3.71: “Pronti”, mi rispondeva lui
Sonatina: monologhi (sur)reali a più voci.
di Gnomo Speleologo

Mio nonno mi comprava i giornalini all’edicola. Io gli dicevo quali e lui tirava fuori il portafoglio.
Poi mi portava a casa sua e della nonna, e ci mettevamo a guardare l’Uomo Tigre che lotta contro il male.
Avevo quattro anni e i miei erano iperprotettivi. Mia madre mi faceva guardare solo i classici Disney (avevo una passione malata per Cenerentola), e mi cibava di sola verdura biologica (avevo una passione malata per il pomodoro e per il mais, specialmente quando infilato su per il naso), mentre con mio nonno era tutto diverso. Guardavo i cartoni animati che passavano le reti locali, mangiavo dolci non stop e i giornalini li decidevo io.
In quel periodo Batman si spezzava la schiena contro giganti di muscoli e in copertina si trovavano esseri spaventosi che cercavano di pugnalare terrificanti supereroi ricurvi su ragazze apparentemente morte. Roba tosta. E io era la roba tosta che volevo. “Mi compri Batman?” chiedevo a mio nonno, alzandomi sulla punta delle scarpe e tirandogli il cappotto. “Pronti” mi rispondeva lui.
Il fatto che fosse un parente anziano, padre di mio padre, sangue del suo sangue, a donarmi questo tipo di prodotti giustificava la presenza in casa di qualsiasi giornalino, contenente qualsiasi tipo di violenza grafica.
So che parlare di violenza grafica riferendomi al secondo numero di Batman Saga della Play Press (1995), e di un personaggio mainstream che si veste da pipistrello, potrebbe lasciare interdetto chiunque.
Ma quelli erano gli anni 90, andavano di moda i muscoli e io non avevo ancora sviluppato tutte le sinapsi che ora faccio saltare quotidianamente (traducendo: ero piccolino, e il fatto che fossi piccolino mi legittima a scrivere “violenza grafica”).
Quel fumetto della Play Press mi segnò indelebilmente, segnò me e la mia infanzia, furono le pagine che più sfogliai in tutti quegli anni, e sono le uniche che, solo ripensandoci, riescono ancora a farmi provare con precisione il senso di terrore ed estremismo narrativo (sia nella forma, che di contenuti) che sperimentavo a quattro anni.

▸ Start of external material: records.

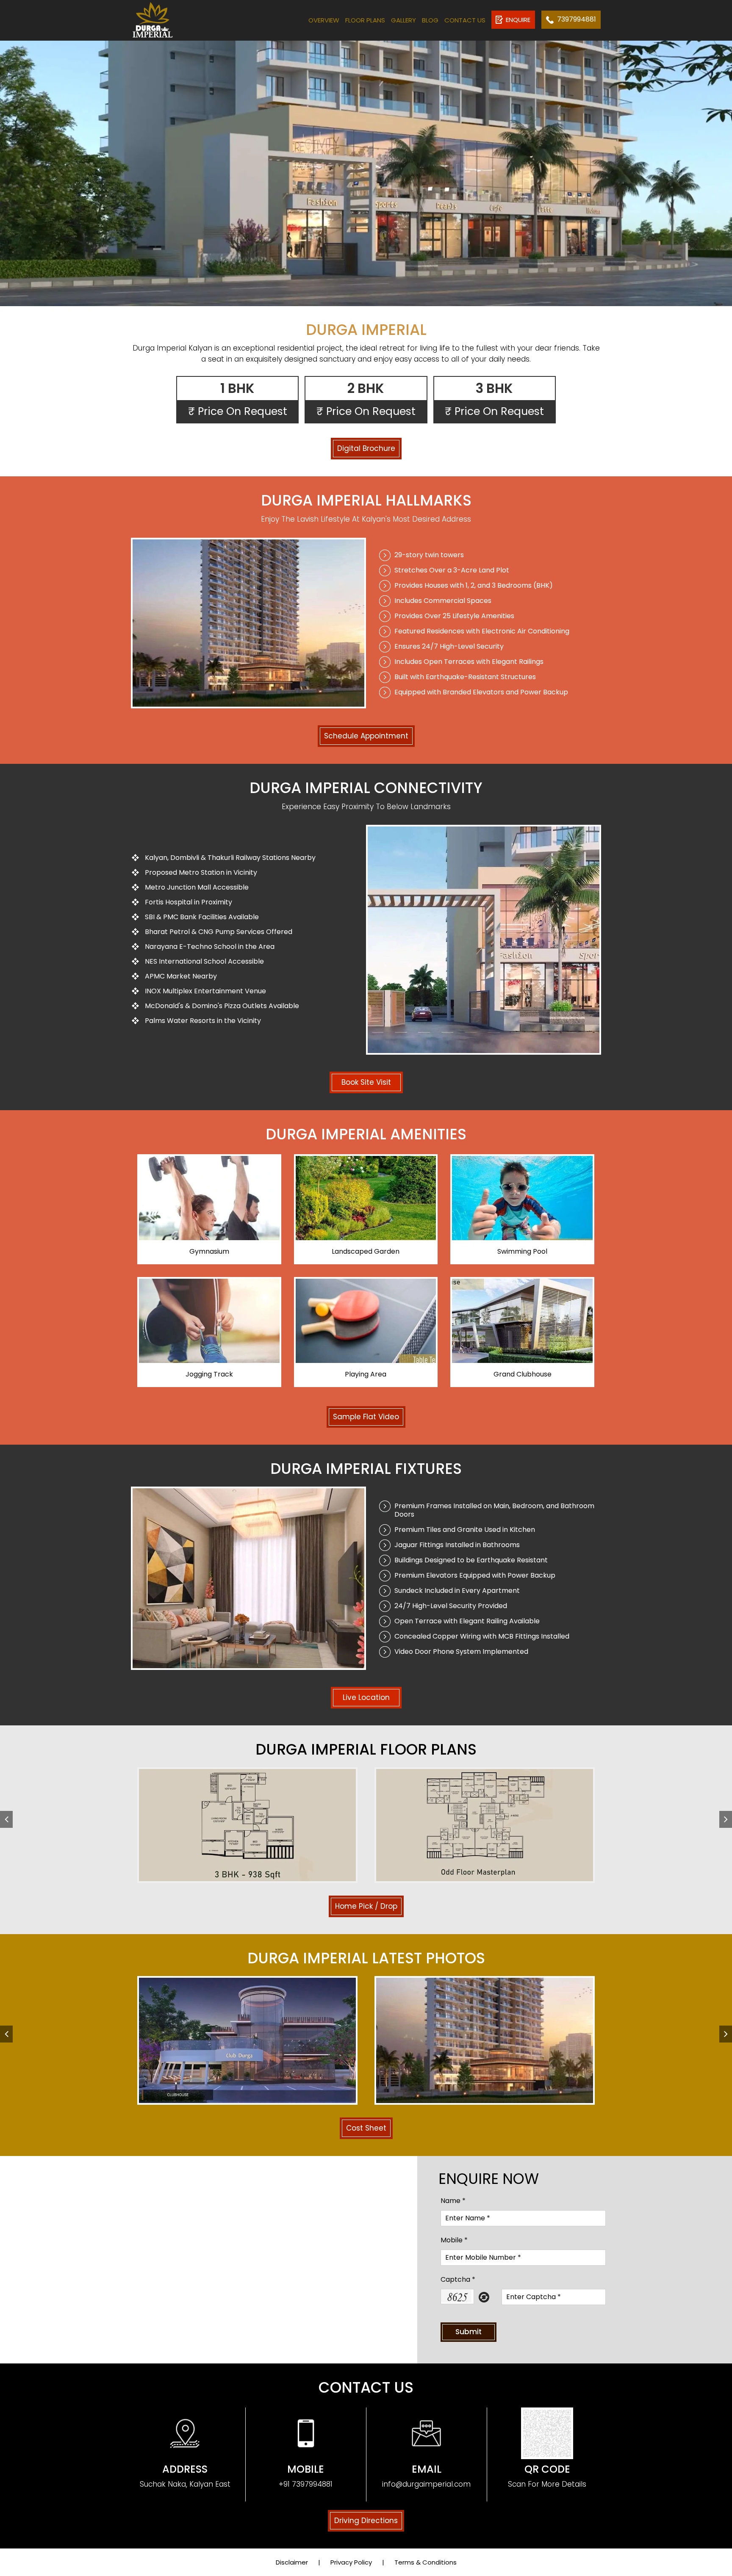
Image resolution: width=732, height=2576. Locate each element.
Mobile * (454, 2240)
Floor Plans (365, 20)
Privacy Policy (351, 2562)
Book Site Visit (366, 1082)
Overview (323, 20)
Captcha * (458, 2279)
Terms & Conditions (425, 2562)
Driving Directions (366, 2520)
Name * (453, 2201)
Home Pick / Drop (366, 1906)
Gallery (403, 20)
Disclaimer (292, 2562)
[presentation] (6, 1819)
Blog (430, 20)
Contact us (464, 20)
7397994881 (576, 19)
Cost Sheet (366, 2128)
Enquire (518, 19)
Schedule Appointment (366, 736)
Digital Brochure (366, 448)
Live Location (366, 1697)
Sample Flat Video (366, 1417)
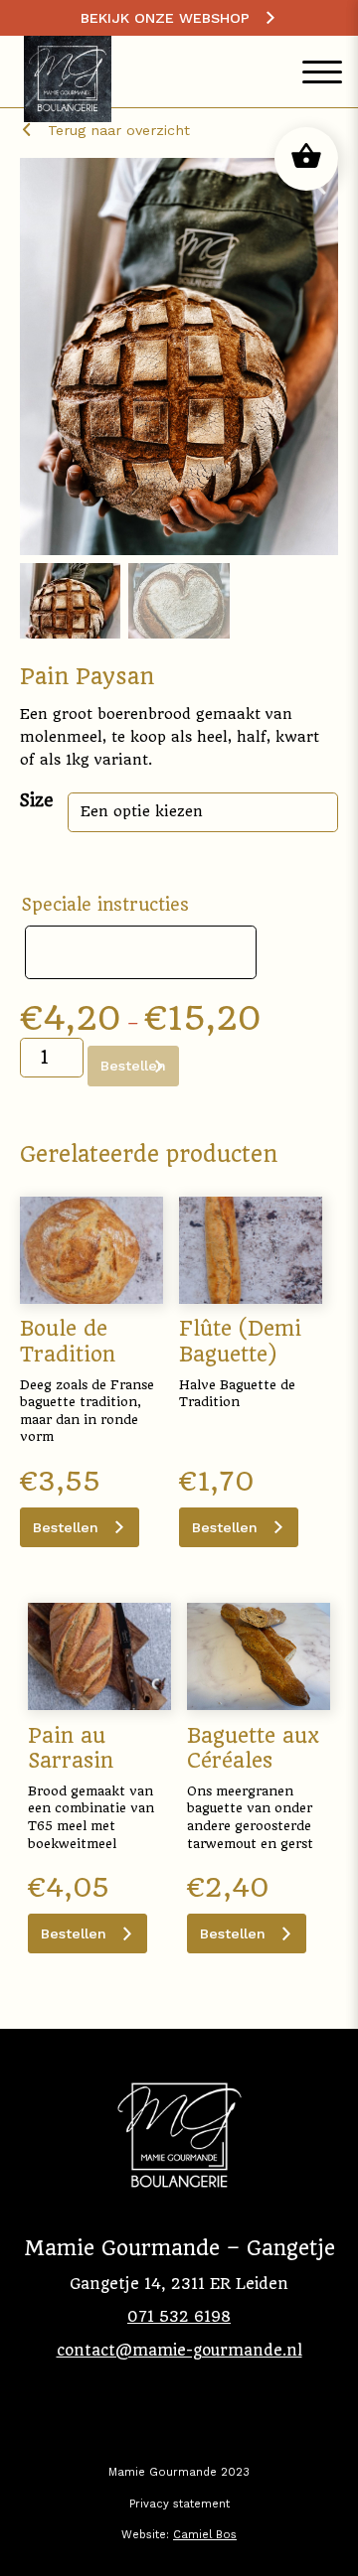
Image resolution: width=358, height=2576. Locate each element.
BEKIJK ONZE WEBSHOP (165, 18)
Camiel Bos (205, 2534)
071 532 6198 (179, 2317)
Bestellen (65, 1527)
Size (37, 800)
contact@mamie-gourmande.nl (179, 2351)
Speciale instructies (105, 905)
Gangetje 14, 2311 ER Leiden (179, 2284)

Uno spillato che conteneva pazzi in fuga da un manicomio e che andavano a sbattere contro un albero (sangue dal naso e dalla bocca), risse con accoltellamenti (sangue dalla schiena), energumeni coi denti in evidenza nel buio, sadici ragazzi meraviglia in grado di catturare falchetti e mostrare sadici sorrisi ambigui, calzetti che parlavano, assassini ricoperti di cicatrici che leccavano la lama di coltelli (sangue dalla bocca), poliziotti sgozzati (sangue dal collo), uomini coccodrillo con le braccia ingessate vivere nelle fogne e tentare di mangiarsi topi e, soprattutto, le pagine che più mi impressionavano, Robin legato e con una benda sugli occhi provare a combattere Bane e, senza volerlo, trovarsi in una rissa tra quest’ultimo e Killer Croc (non sapevo si chiamasse così) precipitando in un canale di scolo fognario e tentare di sopravvivere senza accorgersi di ciò che pensavo essere la pinna di uno squalo proprio dietro di lui (spoiler: mi sono accorto due giorni fa, pensando a questo pezzo, che è semplicemente l’angolo del suo mantello).
Non sapevo leggere, non capivo cosa stesse effettivamente succedendo su quelle pagine, ma quel giornalino ai miei occhi incarnava il perfetto mix di ambiguità morale, sofferenza, violenza, disperazione ed estremismo del racconto.
Purtroppo non ebbi mai la possibilità di continuare l’episodio, quello fu l’unico numero che riuscii a ottenere da mio nonno; ma lo sfogliavo e risfogliavo quotidianamente e ogni volta, con la saggezza intrinseca dei bambini, intuivo che quel Robin, nell’acqua, legato e circondato da squali, uomini coccodrillo e giganti mascherati, non sarebbe mai e poi mai potuto uscirne sano e salvo.